Task objective:
The lines to copy from the listing below are those that contain the string "computer".

---+---

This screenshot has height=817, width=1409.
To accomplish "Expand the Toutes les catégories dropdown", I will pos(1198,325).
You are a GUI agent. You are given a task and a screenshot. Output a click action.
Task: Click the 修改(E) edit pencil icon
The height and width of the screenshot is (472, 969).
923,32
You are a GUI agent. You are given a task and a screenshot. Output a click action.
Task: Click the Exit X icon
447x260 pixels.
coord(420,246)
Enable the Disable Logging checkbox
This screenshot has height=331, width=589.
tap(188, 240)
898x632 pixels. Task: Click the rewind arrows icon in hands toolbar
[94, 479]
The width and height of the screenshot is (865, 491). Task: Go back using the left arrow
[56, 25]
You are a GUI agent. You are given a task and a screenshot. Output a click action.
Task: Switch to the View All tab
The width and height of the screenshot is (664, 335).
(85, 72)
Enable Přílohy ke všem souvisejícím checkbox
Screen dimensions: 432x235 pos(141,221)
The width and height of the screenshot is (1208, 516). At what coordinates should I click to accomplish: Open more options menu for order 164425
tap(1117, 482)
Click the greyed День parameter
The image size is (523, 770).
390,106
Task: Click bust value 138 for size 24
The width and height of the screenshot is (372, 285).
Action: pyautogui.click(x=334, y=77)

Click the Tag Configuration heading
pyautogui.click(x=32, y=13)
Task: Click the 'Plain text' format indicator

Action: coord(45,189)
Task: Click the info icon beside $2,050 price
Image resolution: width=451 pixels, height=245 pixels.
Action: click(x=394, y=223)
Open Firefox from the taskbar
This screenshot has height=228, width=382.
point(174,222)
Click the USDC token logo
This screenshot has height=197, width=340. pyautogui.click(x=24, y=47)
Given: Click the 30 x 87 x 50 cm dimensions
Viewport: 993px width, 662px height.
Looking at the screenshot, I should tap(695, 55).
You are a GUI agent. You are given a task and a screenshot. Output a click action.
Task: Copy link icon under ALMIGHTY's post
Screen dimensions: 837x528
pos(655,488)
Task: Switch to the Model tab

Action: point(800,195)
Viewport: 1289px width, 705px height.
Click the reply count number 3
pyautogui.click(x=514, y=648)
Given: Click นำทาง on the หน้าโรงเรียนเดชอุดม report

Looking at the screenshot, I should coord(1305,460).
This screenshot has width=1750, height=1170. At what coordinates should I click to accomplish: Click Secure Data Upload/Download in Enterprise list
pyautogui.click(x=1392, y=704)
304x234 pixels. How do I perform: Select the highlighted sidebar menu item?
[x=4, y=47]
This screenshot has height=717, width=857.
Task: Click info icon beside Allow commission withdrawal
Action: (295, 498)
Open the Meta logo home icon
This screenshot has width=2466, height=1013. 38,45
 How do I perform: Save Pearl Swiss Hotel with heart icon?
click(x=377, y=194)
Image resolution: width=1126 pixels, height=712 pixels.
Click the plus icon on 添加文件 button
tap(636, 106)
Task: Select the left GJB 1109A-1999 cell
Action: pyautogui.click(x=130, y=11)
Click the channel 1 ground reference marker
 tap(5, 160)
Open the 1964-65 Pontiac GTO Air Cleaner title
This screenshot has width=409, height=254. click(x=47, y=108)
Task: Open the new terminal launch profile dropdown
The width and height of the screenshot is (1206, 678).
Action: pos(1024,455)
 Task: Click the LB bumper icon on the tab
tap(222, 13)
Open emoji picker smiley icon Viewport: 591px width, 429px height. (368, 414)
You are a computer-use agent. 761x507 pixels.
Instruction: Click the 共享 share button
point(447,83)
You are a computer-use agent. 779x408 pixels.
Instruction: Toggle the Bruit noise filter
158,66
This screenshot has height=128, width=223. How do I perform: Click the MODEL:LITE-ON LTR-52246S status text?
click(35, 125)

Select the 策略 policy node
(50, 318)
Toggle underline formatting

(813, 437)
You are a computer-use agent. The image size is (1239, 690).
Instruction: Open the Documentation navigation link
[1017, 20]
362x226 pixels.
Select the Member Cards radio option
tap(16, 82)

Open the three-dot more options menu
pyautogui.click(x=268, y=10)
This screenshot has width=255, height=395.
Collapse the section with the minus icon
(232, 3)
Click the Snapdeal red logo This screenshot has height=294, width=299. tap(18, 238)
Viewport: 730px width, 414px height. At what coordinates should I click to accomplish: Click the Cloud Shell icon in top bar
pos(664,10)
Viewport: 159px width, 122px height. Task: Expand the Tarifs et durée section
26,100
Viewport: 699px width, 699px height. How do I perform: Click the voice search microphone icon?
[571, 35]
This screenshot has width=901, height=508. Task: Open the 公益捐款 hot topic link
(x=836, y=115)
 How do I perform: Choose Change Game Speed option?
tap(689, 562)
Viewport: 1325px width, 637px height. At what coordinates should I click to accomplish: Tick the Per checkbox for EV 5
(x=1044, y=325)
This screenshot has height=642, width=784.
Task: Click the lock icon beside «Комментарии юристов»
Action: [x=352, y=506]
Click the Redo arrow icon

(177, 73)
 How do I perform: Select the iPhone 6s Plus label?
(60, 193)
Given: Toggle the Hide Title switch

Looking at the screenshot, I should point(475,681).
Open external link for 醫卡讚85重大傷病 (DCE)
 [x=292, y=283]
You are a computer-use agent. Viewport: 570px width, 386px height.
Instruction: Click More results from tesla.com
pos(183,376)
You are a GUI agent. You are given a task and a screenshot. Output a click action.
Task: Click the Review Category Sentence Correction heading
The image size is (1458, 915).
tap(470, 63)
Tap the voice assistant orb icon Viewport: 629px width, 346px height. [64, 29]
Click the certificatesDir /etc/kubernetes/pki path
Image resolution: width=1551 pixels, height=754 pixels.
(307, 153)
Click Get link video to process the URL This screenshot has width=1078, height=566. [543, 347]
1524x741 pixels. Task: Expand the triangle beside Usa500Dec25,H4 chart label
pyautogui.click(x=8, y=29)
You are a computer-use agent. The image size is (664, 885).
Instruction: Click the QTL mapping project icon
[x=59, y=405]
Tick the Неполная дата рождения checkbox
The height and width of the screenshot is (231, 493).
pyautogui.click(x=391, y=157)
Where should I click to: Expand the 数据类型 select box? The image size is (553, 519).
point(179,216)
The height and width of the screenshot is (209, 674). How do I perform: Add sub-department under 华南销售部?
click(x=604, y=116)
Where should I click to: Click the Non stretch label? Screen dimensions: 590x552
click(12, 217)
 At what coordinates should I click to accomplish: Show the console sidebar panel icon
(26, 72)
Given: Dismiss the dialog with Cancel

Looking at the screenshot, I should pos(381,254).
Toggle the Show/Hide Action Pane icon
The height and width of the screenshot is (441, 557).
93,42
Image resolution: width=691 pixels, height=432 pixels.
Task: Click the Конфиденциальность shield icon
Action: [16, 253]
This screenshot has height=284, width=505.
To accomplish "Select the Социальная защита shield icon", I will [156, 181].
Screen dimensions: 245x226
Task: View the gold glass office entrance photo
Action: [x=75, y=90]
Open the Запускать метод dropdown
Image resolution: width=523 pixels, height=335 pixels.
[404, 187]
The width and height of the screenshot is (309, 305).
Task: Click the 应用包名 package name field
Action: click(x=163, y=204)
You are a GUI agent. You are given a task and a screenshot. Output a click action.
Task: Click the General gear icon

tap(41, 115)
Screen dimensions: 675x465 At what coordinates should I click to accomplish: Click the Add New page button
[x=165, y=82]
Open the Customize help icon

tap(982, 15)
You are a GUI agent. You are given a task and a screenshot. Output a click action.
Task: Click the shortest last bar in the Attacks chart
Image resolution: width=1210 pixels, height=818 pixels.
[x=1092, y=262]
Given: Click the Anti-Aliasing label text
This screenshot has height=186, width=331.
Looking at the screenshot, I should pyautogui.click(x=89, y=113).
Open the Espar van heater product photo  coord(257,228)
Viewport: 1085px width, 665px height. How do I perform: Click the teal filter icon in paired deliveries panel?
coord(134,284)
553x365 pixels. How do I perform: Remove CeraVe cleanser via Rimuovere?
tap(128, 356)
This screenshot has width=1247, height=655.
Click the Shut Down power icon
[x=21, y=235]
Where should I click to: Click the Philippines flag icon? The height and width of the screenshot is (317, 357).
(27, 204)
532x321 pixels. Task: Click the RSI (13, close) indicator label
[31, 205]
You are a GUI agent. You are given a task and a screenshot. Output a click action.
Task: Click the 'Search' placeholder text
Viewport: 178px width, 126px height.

---+---

The completed task:
You are a computer-use agent. 761x507 pixels.
You are a computer-use agent. 779x408 pixels.
You are a computer-use agent. The image size is (1239, 690).
You are a computer-use agent. Viewport: 570px width, 386px height.
You are a computer-use agent. The image size is (664, 885).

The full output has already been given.